Async and futures. Logical tasks may execute on thread pools; track logical task ids and cross these with thread ids.
Unsafe or foreign calls. A lock acquired in a C library should be modeled or at least treated conservatively.

If your capture runtime cannot understand a synchronization mechanism, add an adapter that emits the right events.

Prompts and responses: telling the AI how to use the evidence

Your LLM prompt should be explicit and evidence centric. A good pattern:

Provide the minimal counterexample trace, the lock graph segment, and the HB explanation for the suspect accesses.
Provide code spans for each site.
Ask for a diagnosis that cites the causal proof and proposes patches that maintain invariants.

Example prompt fragment you can template in your tool:

You are a concurrency debugging assistant. Use the provided trace and HB facts. Do not speculate beyond the evidence.

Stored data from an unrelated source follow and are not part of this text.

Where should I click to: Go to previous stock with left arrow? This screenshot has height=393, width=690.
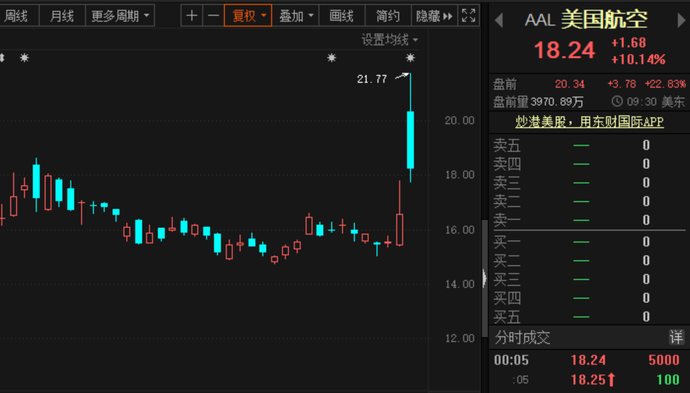tap(499, 20)
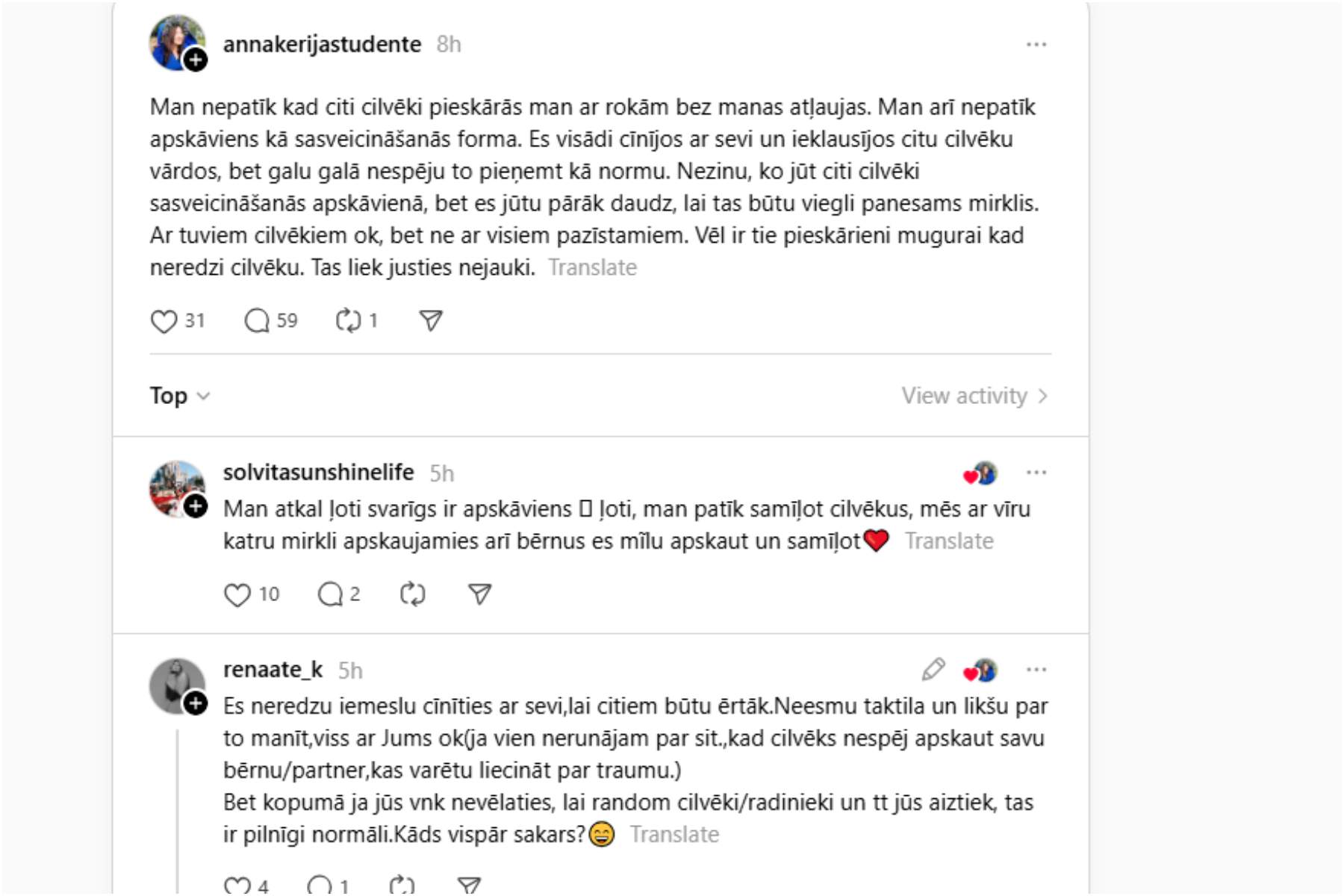The image size is (1344, 896).
Task: Open the Top sort dropdown
Action: point(180,396)
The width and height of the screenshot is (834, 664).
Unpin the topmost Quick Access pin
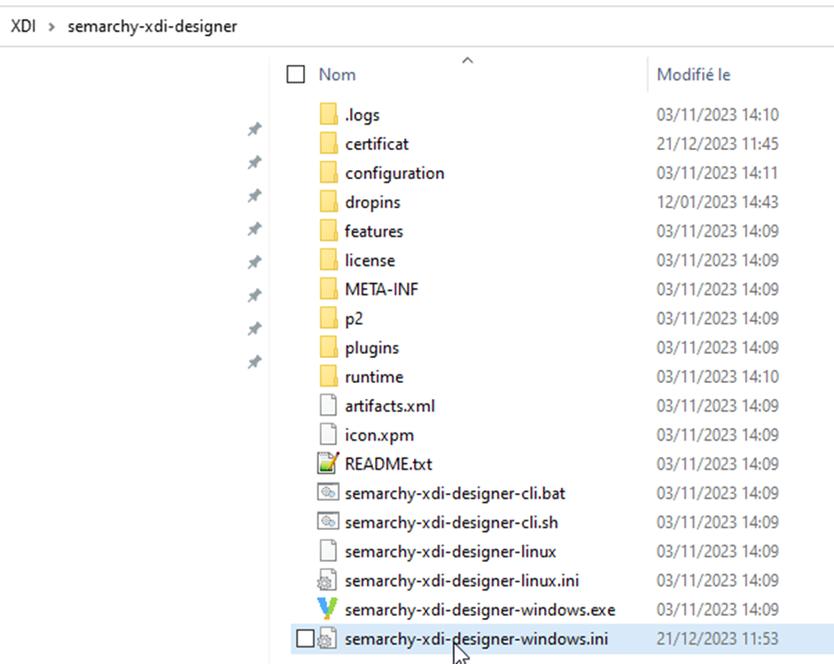pos(254,129)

- Lock cycle: L1 -> L2 -> L1 involving threads 17 and 19.
- Data race candidate: write at foo.cc:45 (tid 17) and read at bar.cc:88 (tid 19). HB analysis: no path orders write before read.
- Minimal schedule: [T17 lock L1, T19 read x, T17 write x, T17 lock L2, T19 lock L2 (blocks), T19 lock L1 (blocks)]

Tasks:
1) Explain the deadlock and propose a lock ordering or refactor.
2) Explain the data race and propose synchronization or atomics.
3) Provide code level changes with minimal disruption.

This keeps the AI inside the rails. You can augment with repository context so code edits are precise.

Putting it all together: a rollout plan

Choose your base detectors and recorders.

C and C plus plus: ThreadSanitizer for tests, rr for replay, optional Helgrind. If kernel side, lockdep.
Go: built in race detector, runtime tracer for schedules.
JVM: JFR, JCStress for litmus tests, agent for lock events.
Rust: loom for deterministic interleavings; tsan when possible.

Add lightweight lock logging and a scheduler hook library for unit tests.

Wrap mutexes and channels with logging macros behind a build flag.
Provide a deterministic scheduler shim for a small subset of tests.

Define your artifact schemas.

Events: thread id, op, lock or address, site, and logical time.
HB metadata: epochs per event.
Lock graph cycles and minimal counterexample traces.
Schedule logs for replay.

Integrate into CI.

Nightly sanitizer runs with artifact upload.
On failure, run deterministic reproduction job and attach rr traces if available.
Present AI diagnosis in the PR with links to replay and source lines.

Upgrade the IDE.

Extension or plugin that reads artifacts and draws lock graphs.
One click reproduction from the IDE.
AI panel that cites HB evidence.

Enforce hygiene.

Establish lock ordering rules and static checks.
Convert shared flags and counters to atomics or protect them with locks.
Add micro tests with deterministic schedulers for tricky code paths.

What not to do

Do not ask an LLM to find a race by eyeballing code. The best it can do is guess patterns; without HB, it is speculation.
Do not rely on logs without structured causality. Timestamps are not causality; they are unreliable across threads and cores.
Do not treat sanitizer reports as build spam. Archive them and wire them into your review workflow.

Conclusion: stop guessing, start proving

Concurrency bugs are adversarial. They hide behind schedules and reorderings. You will not out guess them, and neither will a language model working blind. But if you feed your debugging AI the right evidence — lock graphs that show cycles, HB metadata that proves races, and reproducible traces that anyone can replay — it will become a powerful ally. It can explain the bug in causal terms and propose fixes grounded in the actual execution, not in folklore.

Start small: enable your language s race detector in tests, capture lock events into a simple JSON log, and persist rr traces on failures. Define a schema and teach your AI agent to read it. Add deterministic schedulers or loom style tests for the nastiest modules. Within a sprint or two, you will have transformed flakiness from an intermittent sinkhole into a series of concrete, explainable, and fixable issues.

Concurrency is about causality. Give the AI the causality. The rest is just code.